In the essay accompanying the festival’s On Demand focus on Ghanaian British artist Baff Akoto, the filmmaker is quoted as expressing an ongoing interest in, ‘what one’s body is able to do, how it presents, and what that will mean for you in terms of quality of life, ease of life, and status.’ This idea recurs across the work selected at Alchemy, such as a Dolce & Gabanna tv spot, Pour Hommes (2010), in which two topless male performers spar and demonstrate gymnastic prowess. Akoto’s camera captures their movements in a slow motion that emphasises the sensuality of their masculine physicality.

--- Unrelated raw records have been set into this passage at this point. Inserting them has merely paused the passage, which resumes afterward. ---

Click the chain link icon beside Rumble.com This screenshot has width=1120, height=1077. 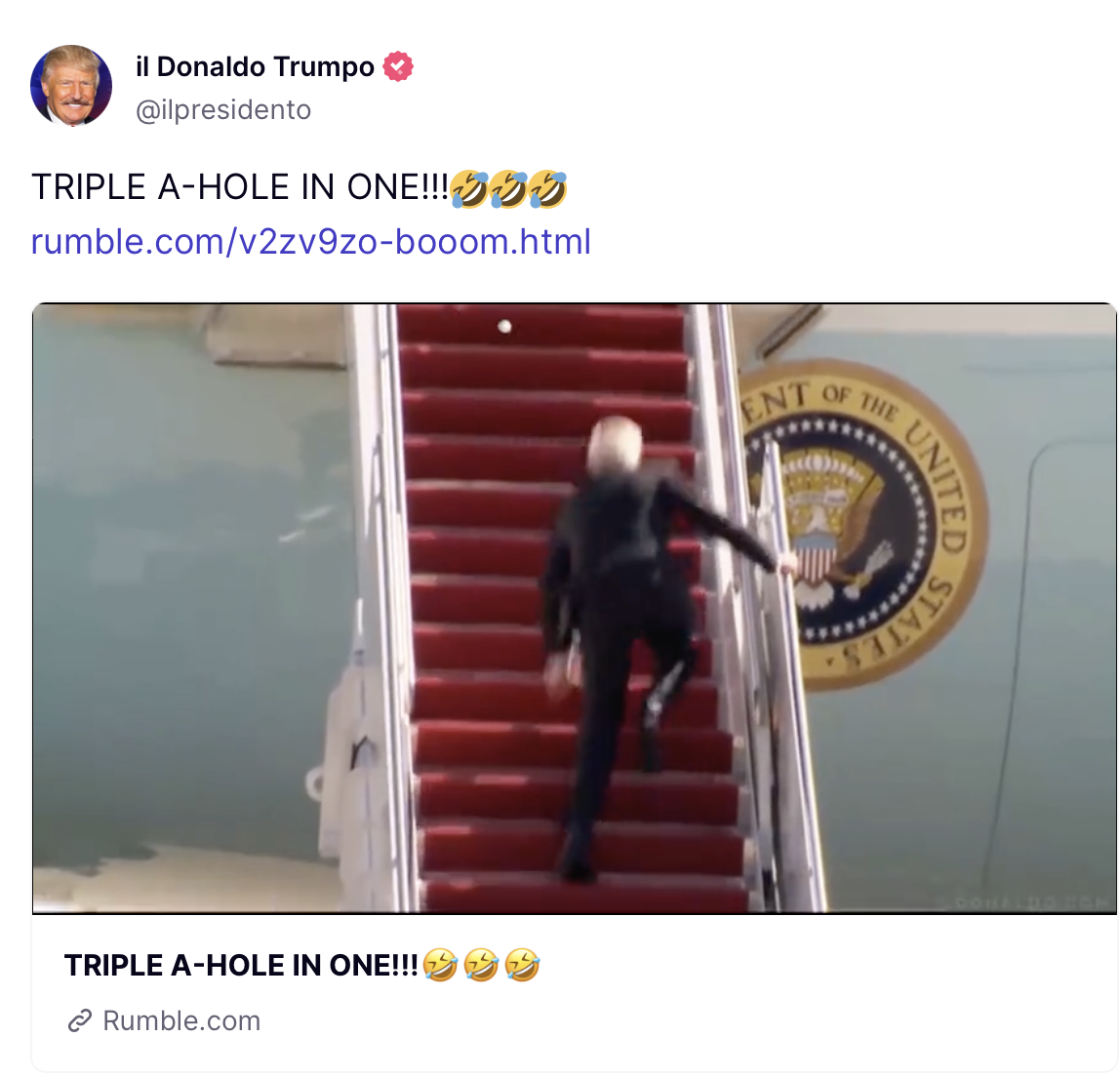[80, 1020]
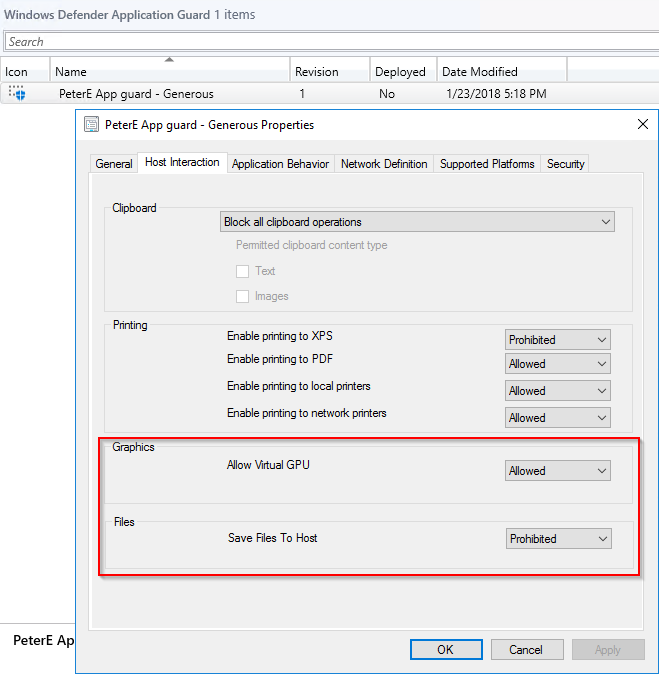This screenshot has height=674, width=659.
Task: Open the Enable printing to XPS dropdown
Action: point(558,340)
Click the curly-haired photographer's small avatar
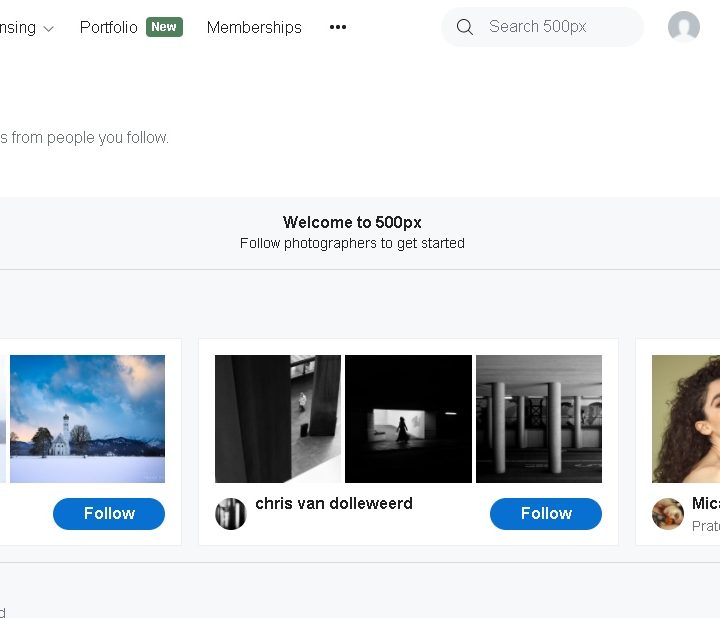The height and width of the screenshot is (618, 720). click(668, 514)
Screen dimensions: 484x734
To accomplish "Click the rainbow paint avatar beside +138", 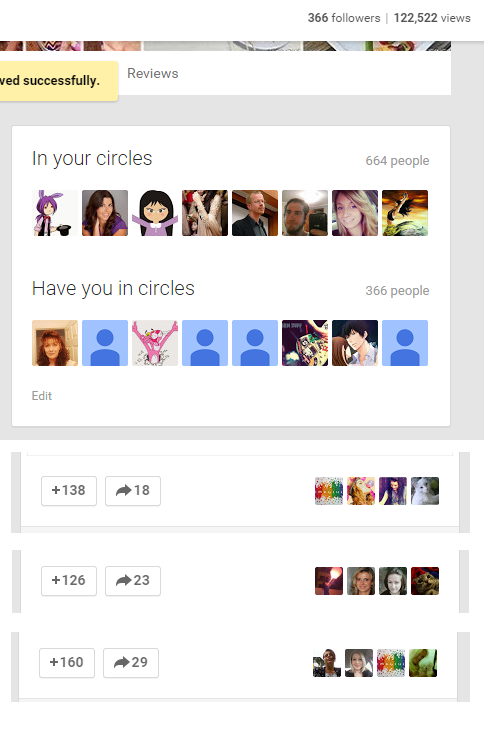I will click(x=329, y=491).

In two other shorts in the programme, Shirts vs Skins (2015) and Rolling On (2015), two groups refuse to let physical difference—in the form of atypical skin pigmentation and physical disability, respectively—inhibit their desire to play football. Rolling On in particular conveys a kinetic joyfulness akin to that of Pour Hommesas players use makeshift skateboards and their hands to dribble the ball around the pitch. That same joy of movement is clear in the colourful and playful video for Ibibo Sound Machine’s Let’s Dance (Yak Inek Unek) (2015), from which the rhythmic repetitions of dance moves by the singer Eno Williams reverberate in the longest work in the programme Leave the Edges(2020), a dreamlike exploration of the culture of the Africa diaspora through ritual, music, dance and other artistic expression.

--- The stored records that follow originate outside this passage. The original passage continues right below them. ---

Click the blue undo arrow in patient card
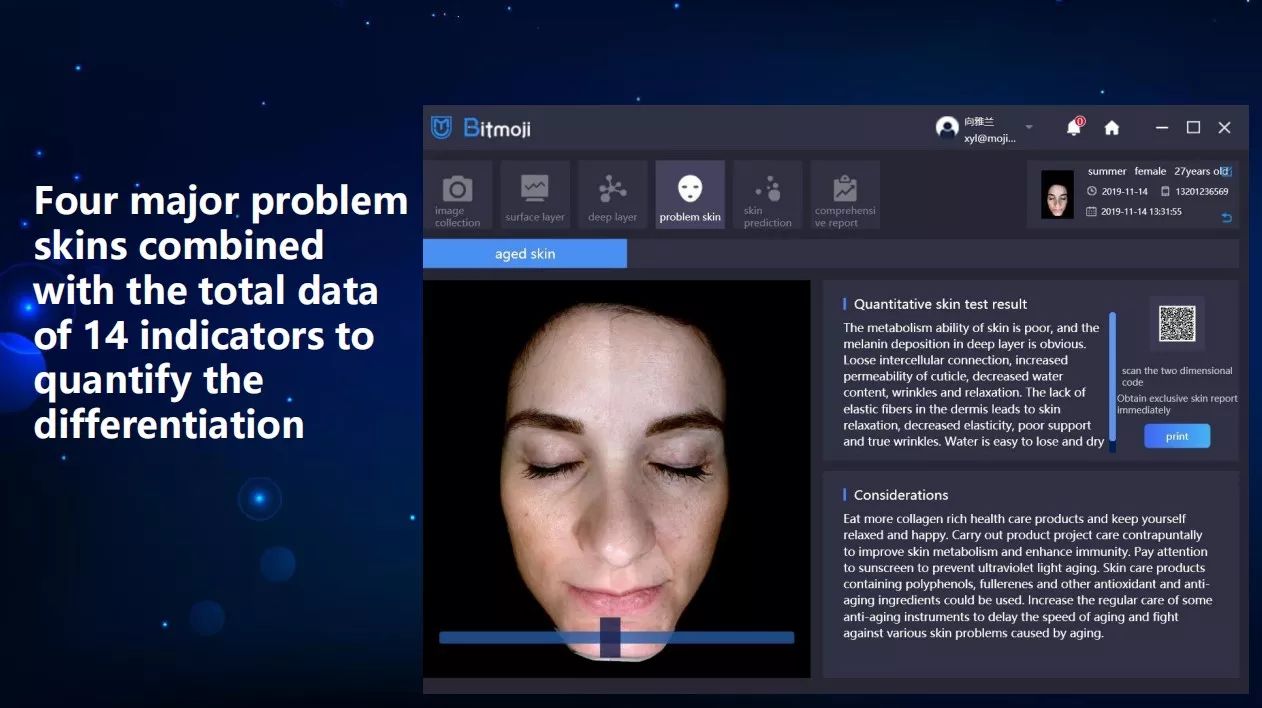 tap(1227, 217)
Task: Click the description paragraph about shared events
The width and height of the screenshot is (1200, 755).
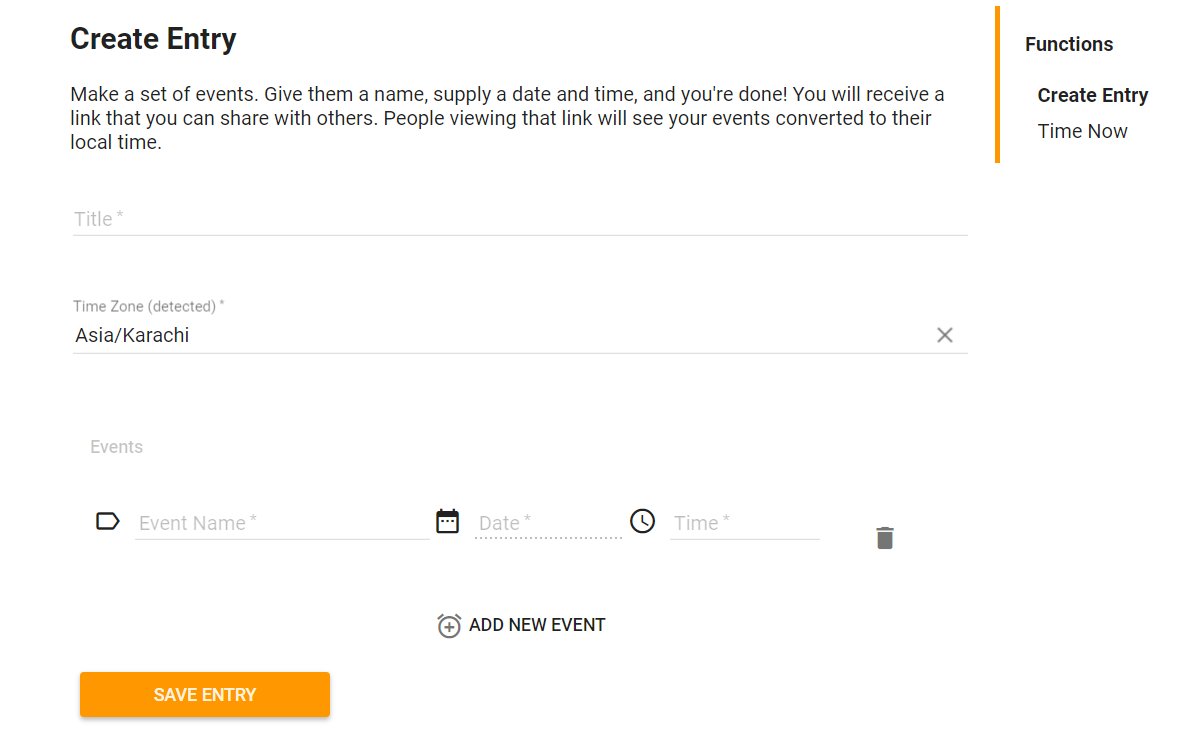Action: [507, 118]
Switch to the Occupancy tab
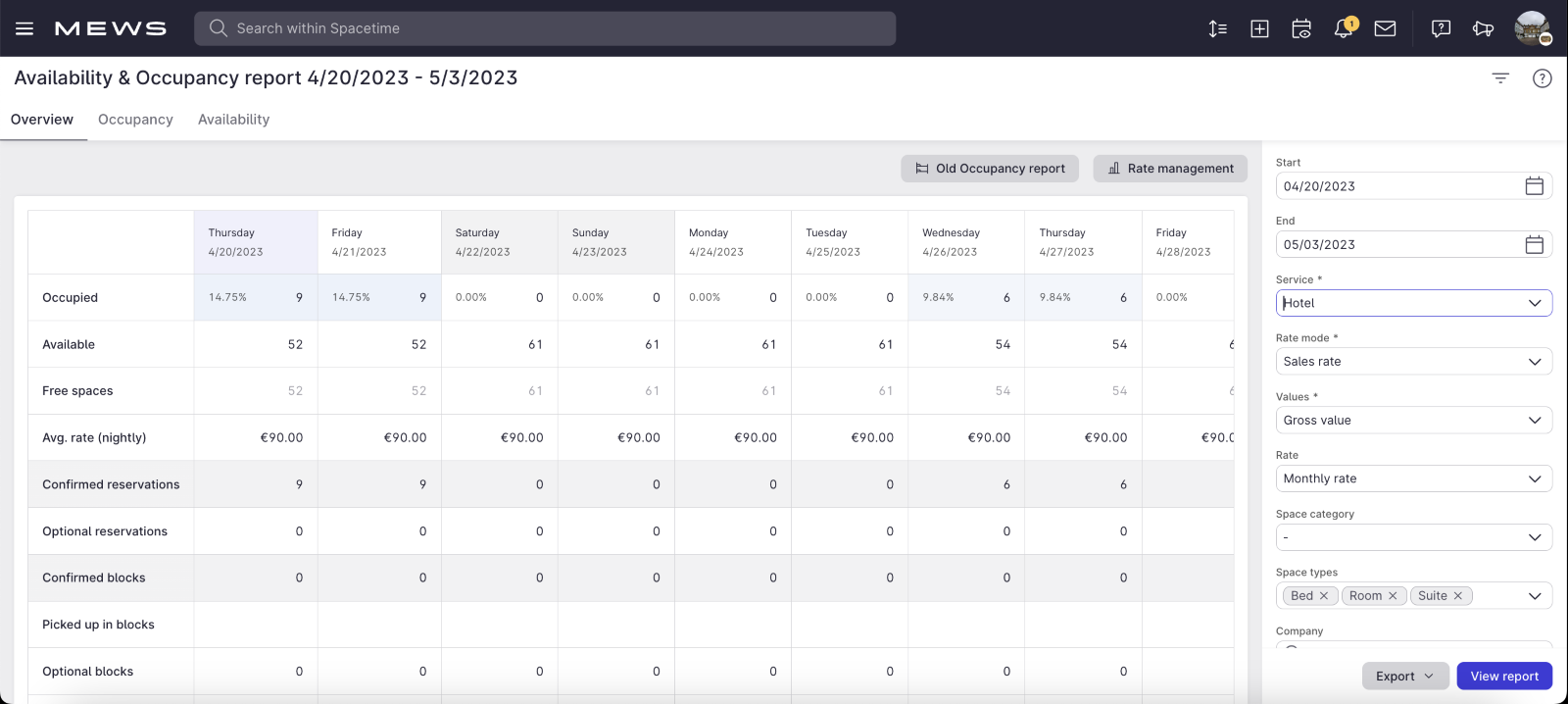Viewport: 1568px width, 704px height. point(135,120)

‘Haven’t you seen your grandmother’s eyes enscripted on the palm of your hand? A calling.’ [2]

In Leave the Edges, the body acts as a conduit for the past through the performance of traditional dance and engagement in ritual practice. A similar sensation generates the entrancing power of Ufuoma Essi’s film Bodies in Dissent (2021) which screens as part of the Chemical Potential programme on Friday evening. Essi’s film combines original and found footage of black performance to create a similar suggestion of a bodily history. In this instance the overlaying of archival material onto new 16mm footage that echoes the same movements creates a collapsing of time inside the flesh, less the practice of passing down a history and more the sensation of deep time being contained within our physical forms.

“like water, i too have become a container for the Black subjugation of history.” [3]

In the festival’s opening night live event, similar notions of hauntology were present for Nathasha Ruwona and Khadea Kuchenmeister. The proceedings combined readings by Ruwona (including The Ocean Will Always Remember, published by MAP Magazine in 2020 mapmagazine.co.uk/the-ocean-will-always-remember), performance by Kuchenmeister, a soundscape by Clara Hancock, and Ruwona’s film UMBILIC. In the post-event discussion, Kuchenmeister described her performance, which explored the relationship between clay and water in the expression of grief, as an act of, ‘…pouring a lot into the clay—generational trauma, even—into this vessel that could hold it.’ UMBILICand Ruwona’s broader research further explores such connections between water and memory, specifically through the framework of Astrida Neimanis’ concept of hydrofeminism. Neimanis’ key essay on the topic suggests that ‘ …as watery, we experience ourselves less as isolated entities, and more as oceanic eddies’ while also stating that the ocean also acts as ‘a planetary archive of meaning and matter.’ [4] In Ruwona’s examination of the ocean as a site of black traumatic memory in combination with Neimanis’ hydrofeminism, the body once again is transmogrified into a site of a deeper history itself.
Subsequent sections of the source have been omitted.